Quick Review: Poisson
- Conditions: Events are independent, random, occur singly, and at a constant rate.
- Notation: \(X \sim Po(\lambda)\).
- Key Formulas: \(E(X) = \lambda\) and \(Var(X) = \lambda\).
- Crucial Step: Scale \(\lambda\) if the time/space interval changes.
Section 4: The Poisson Approximation to the Binomial
Sometimes, we encounter Binomial situations where the numbers are so large that calculating the probability using the Binomial formula becomes extremely difficult or time-consuming (especially finding \(\binom{n}{x}\)).
Fortunately, under specific conditions, the Poisson distribution provides an excellent, much simpler approximation for the Binomial.
6.1. When to Use the Approximation
We can approximate a Binomial distribution \(B(n, p)\) with a Poisson distribution \(Po(\lambda)\) when the following two conditions are met:
- \(n\) is large (The number of trials is large, usually \(n > 50\)).
- \(p\) is small (The probability of success is small, usually \(p < 0.1\)).
Think of it this way: You have millions of lottery tickets (large \(n\)), but the chance of winning is tiny (small \(p\)). This scenario fits the random, rare occurrence pattern of the Poisson model.
6.2. The Approximation Rule
If the conditions are met, we set the mean of the Binomial equal to the mean of the Poisson:
\[ \text{Set } \lambda = np \]
Thus, the approximation is:
\[ B(n, p) \approx Po(np) \]
We then use the Poisson formula (or tables) with \(\lambda = np\) to calculate probabilities.
Example of Approximation
A factory produces items with a defect rate of 0.005. If a batch of 1000 items is checked, find the probability of exactly 4 defective items.

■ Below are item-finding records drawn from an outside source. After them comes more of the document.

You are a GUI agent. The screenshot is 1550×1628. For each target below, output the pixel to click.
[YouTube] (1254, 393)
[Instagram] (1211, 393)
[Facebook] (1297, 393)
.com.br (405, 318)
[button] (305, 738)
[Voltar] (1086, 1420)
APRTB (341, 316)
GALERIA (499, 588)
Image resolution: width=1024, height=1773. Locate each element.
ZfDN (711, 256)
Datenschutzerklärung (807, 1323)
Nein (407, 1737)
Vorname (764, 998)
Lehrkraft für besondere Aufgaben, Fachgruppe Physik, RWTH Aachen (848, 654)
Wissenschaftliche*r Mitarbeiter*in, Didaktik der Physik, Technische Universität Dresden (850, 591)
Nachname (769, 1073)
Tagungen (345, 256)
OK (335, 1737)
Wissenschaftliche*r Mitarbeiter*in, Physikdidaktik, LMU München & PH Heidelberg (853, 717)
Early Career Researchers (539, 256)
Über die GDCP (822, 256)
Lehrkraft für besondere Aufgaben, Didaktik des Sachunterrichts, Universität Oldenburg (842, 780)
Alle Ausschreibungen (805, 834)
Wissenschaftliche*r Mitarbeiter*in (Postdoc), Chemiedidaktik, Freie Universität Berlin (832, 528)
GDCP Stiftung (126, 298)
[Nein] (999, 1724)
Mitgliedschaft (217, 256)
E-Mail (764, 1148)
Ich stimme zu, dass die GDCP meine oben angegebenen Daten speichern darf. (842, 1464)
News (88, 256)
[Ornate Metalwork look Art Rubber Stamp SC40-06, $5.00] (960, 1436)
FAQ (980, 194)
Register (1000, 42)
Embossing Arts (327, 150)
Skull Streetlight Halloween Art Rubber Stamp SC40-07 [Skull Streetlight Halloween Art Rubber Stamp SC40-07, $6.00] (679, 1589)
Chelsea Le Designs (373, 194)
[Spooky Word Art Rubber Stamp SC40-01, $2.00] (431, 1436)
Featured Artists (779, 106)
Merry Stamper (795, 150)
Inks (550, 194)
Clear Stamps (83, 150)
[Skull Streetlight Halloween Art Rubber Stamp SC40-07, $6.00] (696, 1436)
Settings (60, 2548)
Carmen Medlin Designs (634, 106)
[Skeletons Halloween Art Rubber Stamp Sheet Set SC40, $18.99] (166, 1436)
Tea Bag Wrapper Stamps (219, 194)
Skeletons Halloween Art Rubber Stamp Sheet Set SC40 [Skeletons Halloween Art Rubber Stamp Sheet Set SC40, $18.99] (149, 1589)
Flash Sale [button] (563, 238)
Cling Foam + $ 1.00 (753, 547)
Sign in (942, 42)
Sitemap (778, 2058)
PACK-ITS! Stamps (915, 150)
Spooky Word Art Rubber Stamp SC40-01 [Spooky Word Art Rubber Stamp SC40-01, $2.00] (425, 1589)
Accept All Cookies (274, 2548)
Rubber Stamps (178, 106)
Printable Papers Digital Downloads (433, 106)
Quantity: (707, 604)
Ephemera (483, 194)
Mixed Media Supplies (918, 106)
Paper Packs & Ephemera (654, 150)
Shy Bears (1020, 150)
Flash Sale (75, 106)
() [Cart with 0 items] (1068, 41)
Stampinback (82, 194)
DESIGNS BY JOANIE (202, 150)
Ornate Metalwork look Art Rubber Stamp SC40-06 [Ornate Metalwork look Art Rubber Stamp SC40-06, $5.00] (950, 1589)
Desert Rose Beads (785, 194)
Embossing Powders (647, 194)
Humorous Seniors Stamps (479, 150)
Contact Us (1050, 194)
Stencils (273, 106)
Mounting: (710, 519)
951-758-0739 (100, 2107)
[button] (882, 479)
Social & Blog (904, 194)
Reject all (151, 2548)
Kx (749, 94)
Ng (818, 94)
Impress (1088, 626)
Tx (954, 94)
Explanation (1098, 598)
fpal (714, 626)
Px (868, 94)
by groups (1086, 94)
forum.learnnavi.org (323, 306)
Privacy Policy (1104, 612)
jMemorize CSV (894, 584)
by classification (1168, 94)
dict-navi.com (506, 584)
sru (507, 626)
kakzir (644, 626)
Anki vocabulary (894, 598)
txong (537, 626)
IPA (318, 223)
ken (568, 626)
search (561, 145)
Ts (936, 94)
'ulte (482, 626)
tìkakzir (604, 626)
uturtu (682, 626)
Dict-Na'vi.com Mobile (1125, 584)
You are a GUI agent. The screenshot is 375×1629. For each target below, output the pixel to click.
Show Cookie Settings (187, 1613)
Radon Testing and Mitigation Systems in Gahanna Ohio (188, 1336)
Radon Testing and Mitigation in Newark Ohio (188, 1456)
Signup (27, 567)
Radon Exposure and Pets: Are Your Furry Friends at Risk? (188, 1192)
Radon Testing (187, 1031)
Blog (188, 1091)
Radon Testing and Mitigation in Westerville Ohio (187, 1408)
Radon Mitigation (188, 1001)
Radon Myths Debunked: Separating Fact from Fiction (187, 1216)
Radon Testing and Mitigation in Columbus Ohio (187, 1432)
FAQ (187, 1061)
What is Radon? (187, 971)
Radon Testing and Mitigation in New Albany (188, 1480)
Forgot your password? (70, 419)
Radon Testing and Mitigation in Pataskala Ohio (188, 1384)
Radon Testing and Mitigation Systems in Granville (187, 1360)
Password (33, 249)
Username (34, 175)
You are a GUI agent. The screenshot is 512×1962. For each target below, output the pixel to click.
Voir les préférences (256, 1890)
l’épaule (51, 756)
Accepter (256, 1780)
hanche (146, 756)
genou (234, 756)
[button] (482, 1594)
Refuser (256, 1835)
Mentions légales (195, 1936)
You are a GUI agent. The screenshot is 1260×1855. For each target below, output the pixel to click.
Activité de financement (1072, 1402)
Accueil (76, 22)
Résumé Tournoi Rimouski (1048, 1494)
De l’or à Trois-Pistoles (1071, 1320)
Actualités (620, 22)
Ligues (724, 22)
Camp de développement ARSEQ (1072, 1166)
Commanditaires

- Check Conditions: \(n=1000\) (large), \(p=0.005\) (small). Approximation is valid.
- Calculate \(\lambda\): \(\lambda = np = 1000 \times 0.005 = 5\).
- State Approximation: \(X \sim Po(5)\).
- Calculate \(P(X=4)\): Using the Poisson formula with \(\lambda=5\) and \(x=4\):
\[ P(X=4) = \frac{e^{-5} 5^4}{4!} \]
This is much easier than calculating \(\binom{1000}{4} (0.005)^4 (0.995)^{996}\).
6.3. Common Pitfalls and Tips
Be careful when using cumulative tables!
In both distributions, tables often give cumulative probabilities \(P(X \le x)\). Remember these rules:
- \(P(X=x) = P(X \le x) - P(X \le x-1)\)
- \(P(X > x) = 1 - P(X \le x)\)
- \(P(X \ge x) = 1 - P(X \le x-1)\)
Don't worry if this seems tricky at first—practice identifying \(n\), \(p\), and \(\lambda\) carefully. If the problem involves counting rare events over a large population or long time, think Poisson! If it involves a fixed number of trials with a success/failure outcome, think Binomial!